Docs said illness was all in my head. It was cancer
Mum’s aches, weight loss and sore throat were ‘dismissed as anxiety’
A MUM who was told her weight loss, body aches and persistent sore throat were “all in her head” was diagnosed with thyroid cancer – after complaining of symptoms for five years.
Kay Richards said she was made to believe her symptoms were due to severe health anxiety and depression.
The 40-year-old, from Paisley, said she knew something wasn’t right for years and was desperate to get to the bottom of it.
She added: “Every day I felt so bad. I couldn’t have possibly been making my symptoms up.
“My gut feeling was that it was something sinister. I just wanted to be taken seriously.”
Kay, who is a single mum to two-year-old Kai, was referred for counselling.
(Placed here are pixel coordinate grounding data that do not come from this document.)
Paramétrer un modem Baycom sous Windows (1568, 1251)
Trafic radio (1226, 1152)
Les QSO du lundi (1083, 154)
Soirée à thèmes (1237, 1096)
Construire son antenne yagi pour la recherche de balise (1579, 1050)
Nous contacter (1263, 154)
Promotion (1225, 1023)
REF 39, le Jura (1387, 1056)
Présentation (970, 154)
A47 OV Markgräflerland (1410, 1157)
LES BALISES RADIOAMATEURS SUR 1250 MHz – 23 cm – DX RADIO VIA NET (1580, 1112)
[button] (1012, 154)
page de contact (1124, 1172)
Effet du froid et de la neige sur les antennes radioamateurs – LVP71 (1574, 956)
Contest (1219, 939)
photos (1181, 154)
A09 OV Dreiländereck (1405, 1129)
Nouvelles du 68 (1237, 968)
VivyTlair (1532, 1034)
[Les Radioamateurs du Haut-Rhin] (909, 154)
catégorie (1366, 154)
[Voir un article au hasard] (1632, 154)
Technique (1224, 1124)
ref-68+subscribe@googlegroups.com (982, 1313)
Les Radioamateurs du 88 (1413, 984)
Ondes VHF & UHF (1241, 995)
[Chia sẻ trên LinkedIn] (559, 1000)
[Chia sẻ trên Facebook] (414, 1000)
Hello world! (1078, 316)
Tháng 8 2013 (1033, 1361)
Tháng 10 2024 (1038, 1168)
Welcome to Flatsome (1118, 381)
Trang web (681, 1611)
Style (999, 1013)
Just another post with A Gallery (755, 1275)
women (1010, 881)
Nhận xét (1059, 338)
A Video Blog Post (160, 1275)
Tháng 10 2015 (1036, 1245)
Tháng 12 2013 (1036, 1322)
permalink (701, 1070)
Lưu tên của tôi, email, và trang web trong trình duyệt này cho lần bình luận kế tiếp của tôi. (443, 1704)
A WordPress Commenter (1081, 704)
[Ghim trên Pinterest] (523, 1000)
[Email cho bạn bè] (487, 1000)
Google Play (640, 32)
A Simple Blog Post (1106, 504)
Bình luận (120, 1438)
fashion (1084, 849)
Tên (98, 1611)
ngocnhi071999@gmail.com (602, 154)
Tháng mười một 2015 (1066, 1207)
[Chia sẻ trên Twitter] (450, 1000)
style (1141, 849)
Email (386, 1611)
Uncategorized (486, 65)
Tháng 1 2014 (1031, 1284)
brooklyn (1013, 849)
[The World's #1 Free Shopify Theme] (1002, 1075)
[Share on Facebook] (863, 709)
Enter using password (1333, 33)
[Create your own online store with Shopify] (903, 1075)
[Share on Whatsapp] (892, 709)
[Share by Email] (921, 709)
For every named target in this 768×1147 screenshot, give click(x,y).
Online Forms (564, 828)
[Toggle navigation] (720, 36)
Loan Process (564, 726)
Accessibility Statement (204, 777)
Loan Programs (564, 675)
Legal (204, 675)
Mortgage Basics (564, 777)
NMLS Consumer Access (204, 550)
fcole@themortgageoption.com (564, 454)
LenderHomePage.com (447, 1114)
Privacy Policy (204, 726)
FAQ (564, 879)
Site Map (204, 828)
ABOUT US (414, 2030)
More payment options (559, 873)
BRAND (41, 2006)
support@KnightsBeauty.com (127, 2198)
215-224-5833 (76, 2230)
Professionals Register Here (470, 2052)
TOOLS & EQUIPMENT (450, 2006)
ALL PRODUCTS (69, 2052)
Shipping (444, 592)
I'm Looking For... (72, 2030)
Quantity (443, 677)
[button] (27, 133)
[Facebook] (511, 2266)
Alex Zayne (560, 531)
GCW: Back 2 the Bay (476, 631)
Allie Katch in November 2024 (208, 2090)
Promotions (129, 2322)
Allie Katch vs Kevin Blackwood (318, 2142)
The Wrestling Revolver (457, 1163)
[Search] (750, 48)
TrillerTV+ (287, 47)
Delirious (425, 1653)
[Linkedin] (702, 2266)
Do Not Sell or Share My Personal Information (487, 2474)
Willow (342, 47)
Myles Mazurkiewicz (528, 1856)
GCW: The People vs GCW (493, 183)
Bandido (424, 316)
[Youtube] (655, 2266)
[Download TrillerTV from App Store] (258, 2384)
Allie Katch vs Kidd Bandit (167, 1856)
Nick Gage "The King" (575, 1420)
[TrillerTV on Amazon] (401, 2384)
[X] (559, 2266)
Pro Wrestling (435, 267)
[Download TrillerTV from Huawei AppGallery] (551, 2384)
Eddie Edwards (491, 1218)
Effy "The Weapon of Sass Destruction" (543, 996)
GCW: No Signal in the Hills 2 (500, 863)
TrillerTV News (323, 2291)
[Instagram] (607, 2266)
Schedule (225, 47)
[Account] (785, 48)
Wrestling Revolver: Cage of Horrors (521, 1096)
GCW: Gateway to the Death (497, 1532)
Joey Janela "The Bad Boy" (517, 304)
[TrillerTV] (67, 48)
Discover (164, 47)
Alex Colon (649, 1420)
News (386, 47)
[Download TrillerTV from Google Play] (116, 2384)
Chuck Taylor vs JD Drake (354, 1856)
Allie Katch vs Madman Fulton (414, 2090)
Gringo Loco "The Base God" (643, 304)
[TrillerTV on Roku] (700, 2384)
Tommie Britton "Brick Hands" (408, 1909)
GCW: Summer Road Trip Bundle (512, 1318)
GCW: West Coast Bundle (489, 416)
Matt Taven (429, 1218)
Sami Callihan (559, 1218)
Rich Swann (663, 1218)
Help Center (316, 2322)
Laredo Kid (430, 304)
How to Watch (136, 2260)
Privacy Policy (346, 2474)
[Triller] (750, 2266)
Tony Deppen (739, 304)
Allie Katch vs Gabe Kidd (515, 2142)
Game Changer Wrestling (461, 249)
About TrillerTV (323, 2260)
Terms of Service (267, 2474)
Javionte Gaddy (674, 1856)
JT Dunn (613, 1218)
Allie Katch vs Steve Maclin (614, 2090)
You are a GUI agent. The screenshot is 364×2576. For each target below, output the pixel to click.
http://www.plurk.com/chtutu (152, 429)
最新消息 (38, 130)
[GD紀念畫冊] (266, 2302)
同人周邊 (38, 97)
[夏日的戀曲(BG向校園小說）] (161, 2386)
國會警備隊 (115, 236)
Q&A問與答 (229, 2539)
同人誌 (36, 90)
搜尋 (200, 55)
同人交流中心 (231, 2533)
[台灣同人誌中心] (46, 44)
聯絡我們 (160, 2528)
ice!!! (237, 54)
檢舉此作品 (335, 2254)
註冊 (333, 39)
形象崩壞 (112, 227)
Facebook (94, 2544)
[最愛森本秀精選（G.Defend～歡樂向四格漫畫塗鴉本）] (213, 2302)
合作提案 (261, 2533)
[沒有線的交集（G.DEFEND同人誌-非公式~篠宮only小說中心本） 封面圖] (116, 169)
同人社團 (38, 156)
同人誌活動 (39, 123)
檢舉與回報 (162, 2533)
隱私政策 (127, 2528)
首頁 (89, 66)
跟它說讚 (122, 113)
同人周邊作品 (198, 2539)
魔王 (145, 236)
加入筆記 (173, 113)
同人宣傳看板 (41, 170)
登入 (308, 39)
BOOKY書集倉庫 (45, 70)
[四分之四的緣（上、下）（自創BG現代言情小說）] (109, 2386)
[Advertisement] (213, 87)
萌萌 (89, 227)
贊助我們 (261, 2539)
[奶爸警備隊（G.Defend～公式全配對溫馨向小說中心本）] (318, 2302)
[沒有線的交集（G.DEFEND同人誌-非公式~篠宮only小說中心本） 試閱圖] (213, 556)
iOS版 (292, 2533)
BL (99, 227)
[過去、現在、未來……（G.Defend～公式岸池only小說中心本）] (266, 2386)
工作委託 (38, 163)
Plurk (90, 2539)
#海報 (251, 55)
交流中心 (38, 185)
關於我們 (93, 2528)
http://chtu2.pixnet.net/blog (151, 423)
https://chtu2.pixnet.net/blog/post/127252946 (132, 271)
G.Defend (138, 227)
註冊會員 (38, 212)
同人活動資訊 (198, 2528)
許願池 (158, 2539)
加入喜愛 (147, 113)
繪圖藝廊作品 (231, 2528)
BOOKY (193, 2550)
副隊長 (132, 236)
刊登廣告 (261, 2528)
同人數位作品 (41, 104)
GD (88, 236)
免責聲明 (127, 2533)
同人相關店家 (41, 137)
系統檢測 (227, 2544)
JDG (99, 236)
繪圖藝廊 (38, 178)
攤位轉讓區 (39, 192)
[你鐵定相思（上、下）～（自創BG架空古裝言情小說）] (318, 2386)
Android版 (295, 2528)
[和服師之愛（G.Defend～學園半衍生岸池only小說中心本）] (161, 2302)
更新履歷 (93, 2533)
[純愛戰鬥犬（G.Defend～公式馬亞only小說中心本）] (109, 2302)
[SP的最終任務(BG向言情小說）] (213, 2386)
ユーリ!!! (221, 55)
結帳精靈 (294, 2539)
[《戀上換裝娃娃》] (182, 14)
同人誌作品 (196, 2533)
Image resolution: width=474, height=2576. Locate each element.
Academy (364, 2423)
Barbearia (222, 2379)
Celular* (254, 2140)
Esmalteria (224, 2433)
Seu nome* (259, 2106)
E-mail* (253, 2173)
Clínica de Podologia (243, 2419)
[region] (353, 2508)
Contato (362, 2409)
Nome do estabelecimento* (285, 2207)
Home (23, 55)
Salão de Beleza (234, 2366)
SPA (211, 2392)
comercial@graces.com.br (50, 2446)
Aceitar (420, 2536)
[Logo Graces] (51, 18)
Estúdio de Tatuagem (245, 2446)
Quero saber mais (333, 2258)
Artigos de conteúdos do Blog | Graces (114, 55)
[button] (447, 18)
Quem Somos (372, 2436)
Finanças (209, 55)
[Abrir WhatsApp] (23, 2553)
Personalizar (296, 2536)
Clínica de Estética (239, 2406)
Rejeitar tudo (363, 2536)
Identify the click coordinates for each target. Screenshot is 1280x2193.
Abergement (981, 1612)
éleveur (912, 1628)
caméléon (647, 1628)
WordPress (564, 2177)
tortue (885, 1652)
But she said: “I didn’t need a counsellor, I needed a thorough scan.”
She said doctors told her blood work and a gastroscopy showed no abnormalities.
Kay added: “I was basically told they had ran all the tests they could and it was all coming from my anxiety.
“They made me feel like I was going off my head. One doctor even looked at me and said, ‘Kay, you don’t have cancer’.”
After years of being in pain, Kay decided to pay for a private consultation at Glasgow’s BMI Ross Hall Hospital.
She was referred for an MRI scan in June, when doctors found cancer in her thyroid. She said: “Obviously, being told I had cancer was awful but I also felt relieved to finally know what had been wrong with me.”
Kay underwent surgery at the Queen Elizabeth University Hospital in Glasgow on July 29 to remove her thyroid – but she is still feeling poorly and has now found a lump in her neck.
She said: “I’m still waiting on my doctors getting back to me about having a follow-up scan.”
Renfrewshire health board declined to comment on the case.